Kein Mensch muss SPIEGEL lesen. Ich hörte vor nicht ganz 9 Jahren auf. Die Ausgaben wurden dünner, dafür teurer und die Sprache primitiver. Gestört hat mich am Ende die Aufarbeitung der causa Sarrazin.
Die beste Beschreibung seiner Person gab Kazim selbst in seinem Hausblatt. Er zeigte zwei Pakistanis ein Foto seiner Frau. „Das ist ja eine richtige Deutsche“ riefen sie verwundert. „Ja klar,“ lächelte er not missing a beat. Ob die Geschichte eine Relotiade war?

Nichzufassen
5 Jahre her

Das schlimme ist ja, dass sich so einer wie Kazim überhaupt für einen Journalisten hält, und sogar seit Jahren nen gut dotierten Job bei einem (ehemals) renommierten Blatt hat. Das ist ja noch unter Karl-Eduard (der wenigstens intelligent war). Zack-weg

Theobald Tiger
5 Jahre her

Nun ja, das ist alles nicht wirklich überraschend, was da passiert ist. Aus meiner Sicht nur drei kurze Anmerkungen: 1. Der „Spiegel“ ist schon lange kein „renommiertes“ Magazin mehr. Es war in früheren Zeiten eine Wochenschrift, die sich mit den Mächtigen angelegt hat. Heute ist es eine regierungsnahe Kampfpostille, die sowohl stilistisch wie argumentativ wenig zu bieten hat. Der „Spiegel“ wurde heruntergewirtschaftet. 2. Herr Kazim passt zu diesem desolaten Erscheinungsbild des „Spiegel“. Aufgrund seiner dunklen Hautfarbe fühlt er sich berechtigt, über Rassisten und Rechtsradikale zu jammern, die er überall erkennen kann, vorzugsweise bei Menschen, die eine (von der seinen) abweichende… Mehr

holdtheline
5 Jahre her

Letztendlich ist es für mich einfacher: Es ist Macht!
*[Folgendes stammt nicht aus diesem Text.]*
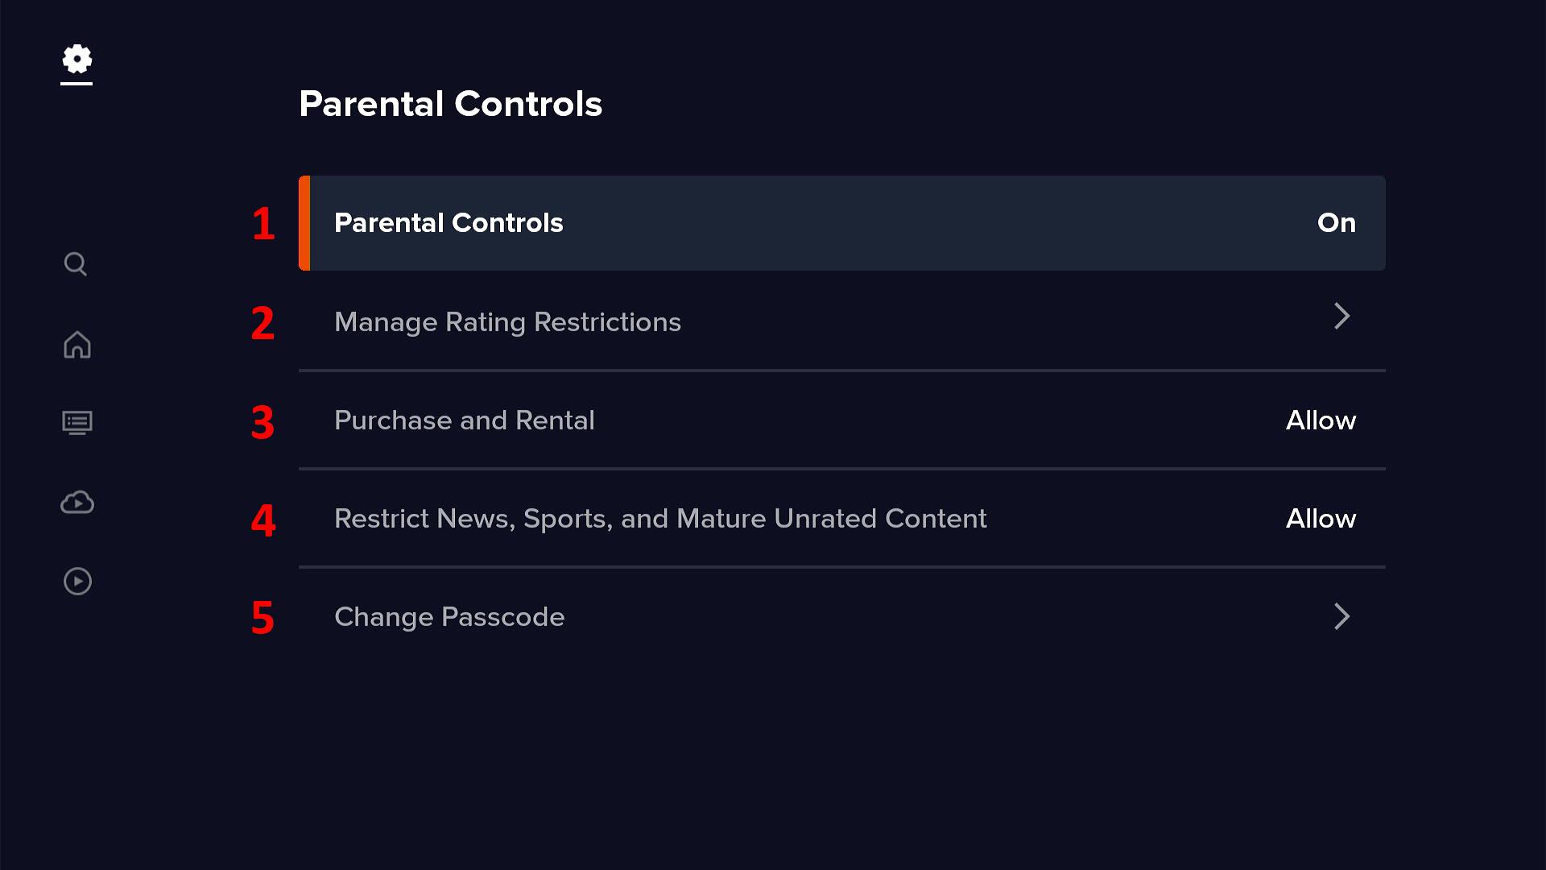Select the Change Passcode menu entry
Screen dimensions: 1546x870
pos(449,616)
Es ist Machtgeilheit, in einer bestimmten Situation, Konstellation, und dazu gehören eben auch bekannte Journalisten, wenn man „mächtig“ entscheiden kann was sein darf und was nicht. Deren einzig Problem ist, dass sie diese Macht noch begrenzt in ihrem Wirkungskreis haben. Sie streben aber mit dieser Machtausübung „Zensur“ an, die totale Macht über alle ausüben zu können. Und dazu ist jedes Deckmäntelchen recht, was sie dann u.a. dann auch noch Demokratie nennen.

Hoffnungslos
5 Jahre her

Hallo Herr Deriu, wie kommen Sie darauf, den SPIEGEL als „renommiertes Magazin“ zu bezeichnen? Sein ehemals kritisches Renommee ist doch leider lange dahin. – Herr Kazim sollte verinnerlichen, dass in einem demokratischen Staat unterschiedliche politische Meinungen erlaubt, sogar notwendig für den Diskurs sind und geäußert werden dürfen! Vielleicht sollte er mal im Grundgesetz nachlesen. – Aber auf der lukrativen „Nazi-Welle“ reiten ja zur Zeit einige Leute. Dafür gibt es jede Menge Sponsoring und Geld.